Crippled logic

Who was she to kill herself? If anyone deserved that bullet, I did -- a bitter fool in a wheelchair.

Jun 4, 2002 | I had never spoken with anyone ready to eat a gun until the day I told a woman that the price of car insurance quadrupled after a drunken driving conviction.

I peddled insurance and I didn't much like my job. I was a cynic, trapped by lies, drenched in disrespect, and angry with myself for choosing an easy job that paid good money rather than seeking work that might challenge me.

I had even thought about riding a bullet out of this world, but it wasn't because of insurance. Insurance wasn't important enough.

It's easy to sell insurance because most people magnify their fears. But most people also hate the insurance industry because they believe no one should profit from trouble. I understood the hate and refused to let it touch me. I had convinced myself the service I sold was useful enough in the grand scheme of life.

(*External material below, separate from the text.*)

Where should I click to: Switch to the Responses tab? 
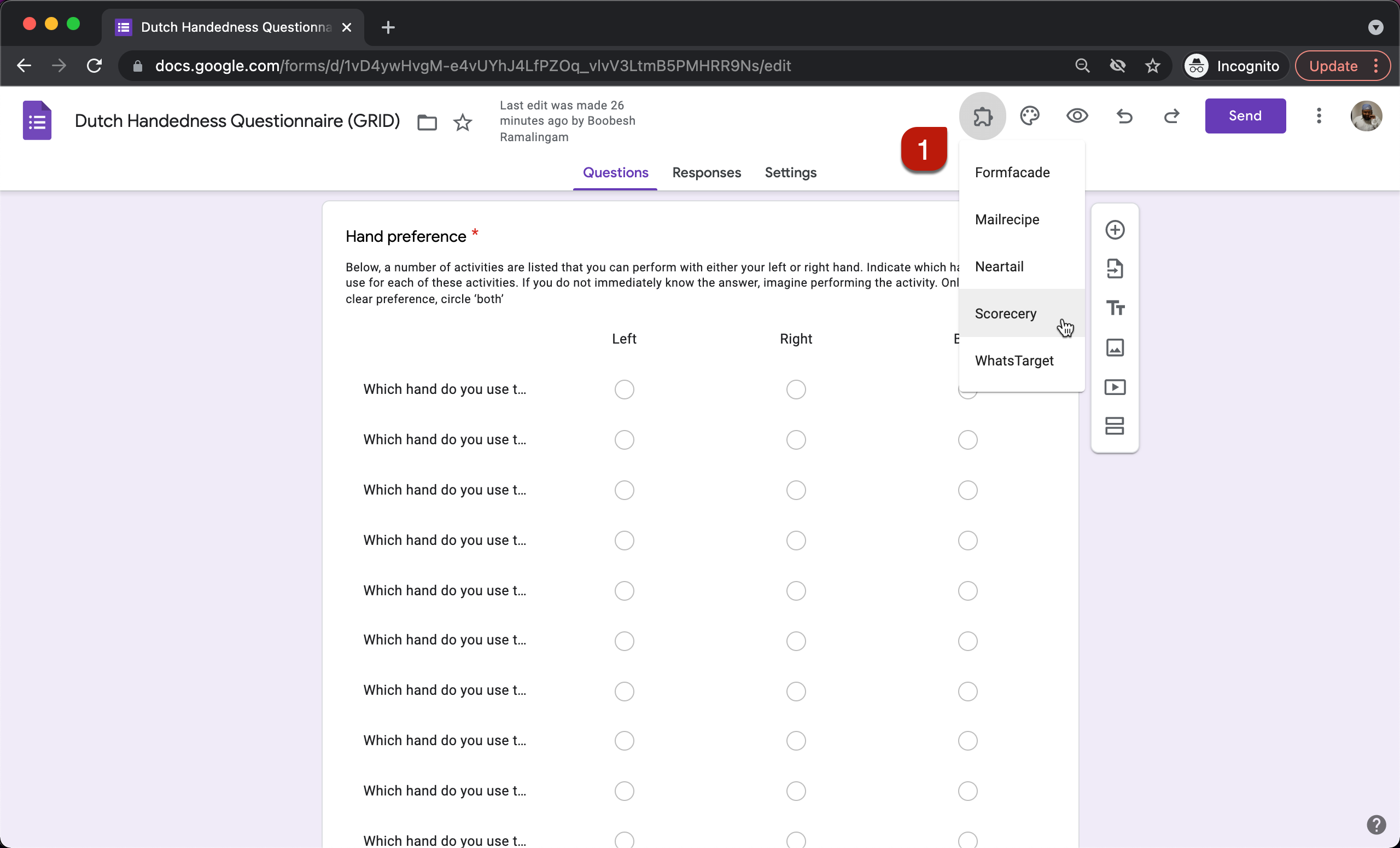(x=706, y=173)
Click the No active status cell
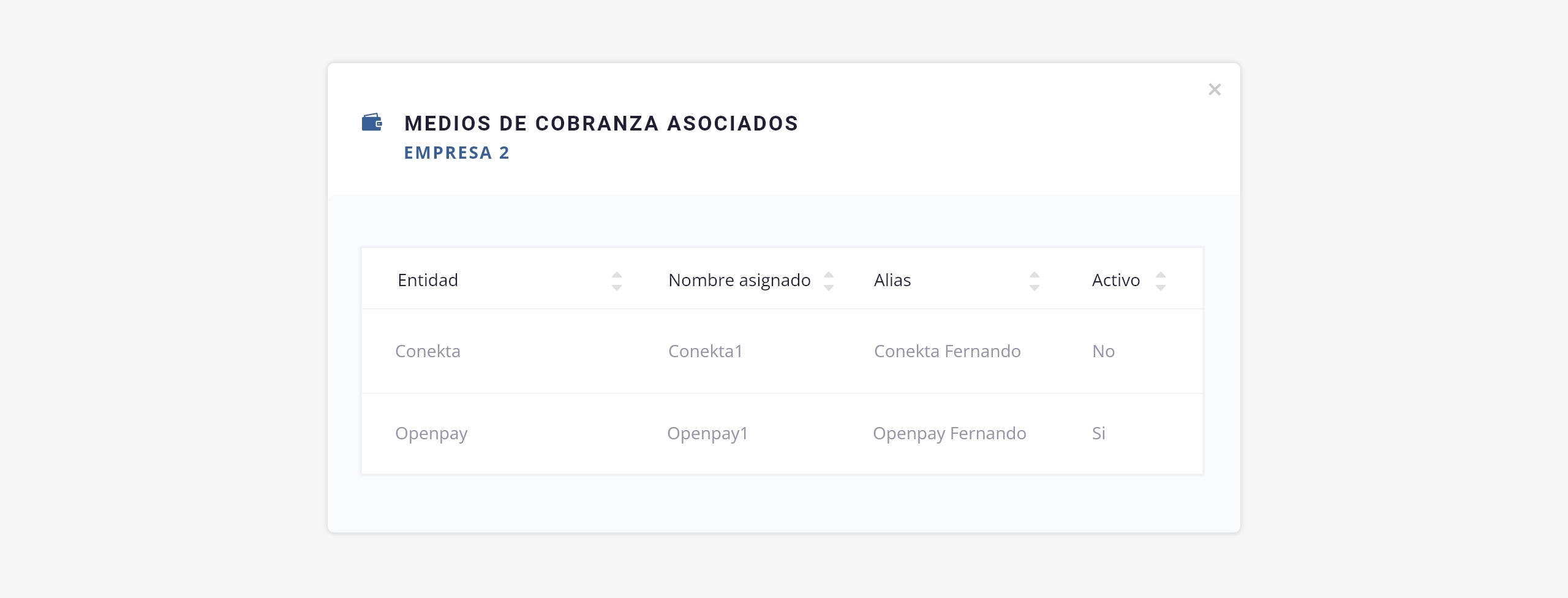1568x598 pixels. (1103, 351)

Don't think the lies I'm talking about were my own. I never lied about insurance. I didn't care enough. The lies I hated came through the door and over the telephone and piled up on my desk. I believed nearly everyone would lie to get the best of an insurance company.

Lie to get a better rate: "No, I never drive that car to work. And my son doesn't live with me anymore."

Lie to inflate a claim: "Yeah, when they broke into my house they took a real valuable camera collection."

I once met with a customer who killed herself after telling me the truth.

The woman bustled into the office late one Friday afternoon. She said she needed car insurance and needed it quick. I ran down the usual questions. When I came to the one about license suspensions, she replied, "Yeah, that's a problem. I got my license pulled for drunk driving. The judge says I've got to buy insurance before I can get it back."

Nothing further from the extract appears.